Police Chief Ronda Wallace spoke to the council in early June about the task force. Under it, some Kodiak police officers would be authorized to work outside the city limits in conjunction with the Federal Bureau of Investigations on combatting the drug problem in Kodiak.

“We asked the attorney and our insurance folks to review the terminology to make sure that we weren’t at risk,” Kniaziowski said. “We got reassurance that this was good language.”

The city’s staff is recommending that the council authorize the creation of the force.

At the work session, Wallace answered questions and provided clarification on the memo for the council.

Wallace said police officers in the program would work on investigations along with other duties.

“We don’t have staffing that allows us to take that specific task force and just make it that entity that just does that job,” Wallace said. “They have to do their other tasks along with working the investigations that come about.”

Wallace said most of the costs should be offset. The FBI will reimburse the city for overtime worked on cases up to a certain cap, although Wallace said she did not yet know exactly what that cap was

“We start all our investigations, and we work them as if they were city cases,” Wallace said. She said the same paperwork is used for all cases, and if the police decide a case meets federal level, the FBI will adopt the case.

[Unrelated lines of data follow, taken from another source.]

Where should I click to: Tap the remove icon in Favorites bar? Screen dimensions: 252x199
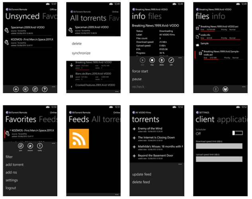(30, 146)
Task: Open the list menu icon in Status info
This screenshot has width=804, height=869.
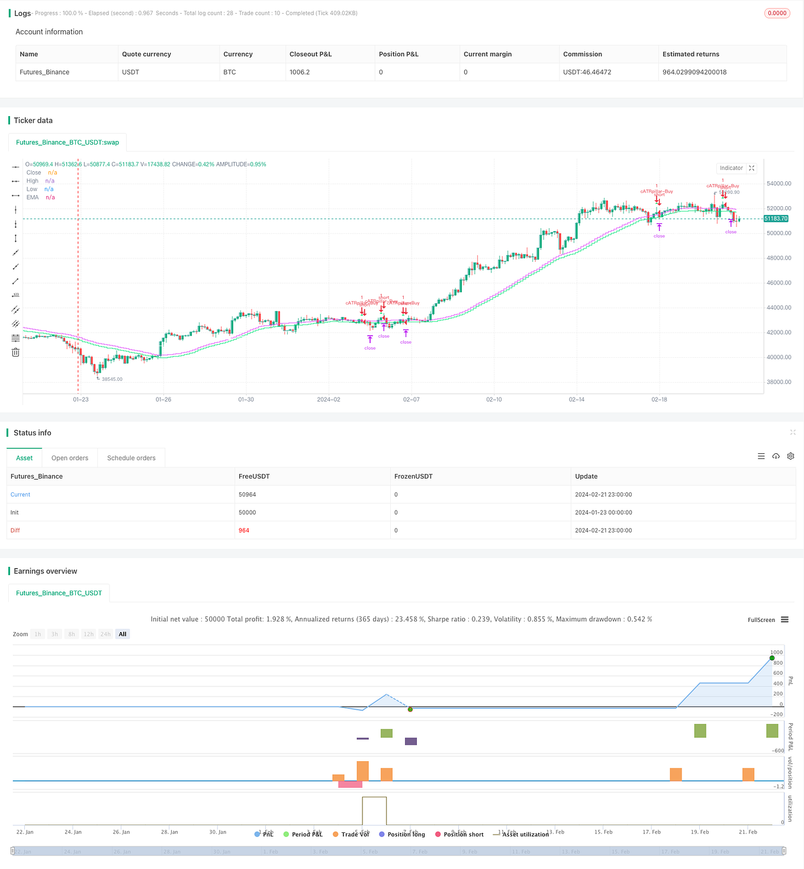Action: coord(761,456)
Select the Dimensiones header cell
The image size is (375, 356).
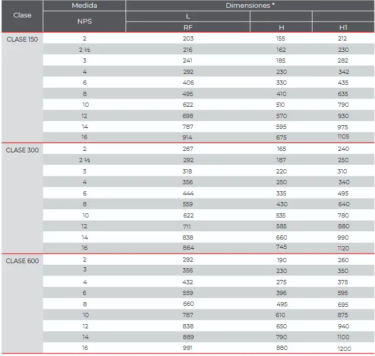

“Kodiak is actually the pilot program,” Wallace said. She said historically, programs have been set up in cities where there has also been a special agent assigned to the city as the task force coordinator.

“We’re the pilot program where there will be no agent assigned to the city and so I would be that oversight along with a special agent who is in Anchorage,” Wallace said.

The council received 21 applications for nonprofit funding, said Kodiak City Manager Aimee Kniaziowski.

The total amount requested by the applicants exceeds the amount the city can award. The city sets aside one percent of general fund revenue for nonprofit funding. This year, that’s $168,100. The requests totaled $173,334.

The council discussed the funding at the work session in order to give city staff direction in writing a resolution for authorization. The council is scheduled to vote to authorize the nonprofit grants at tonight’s meeting.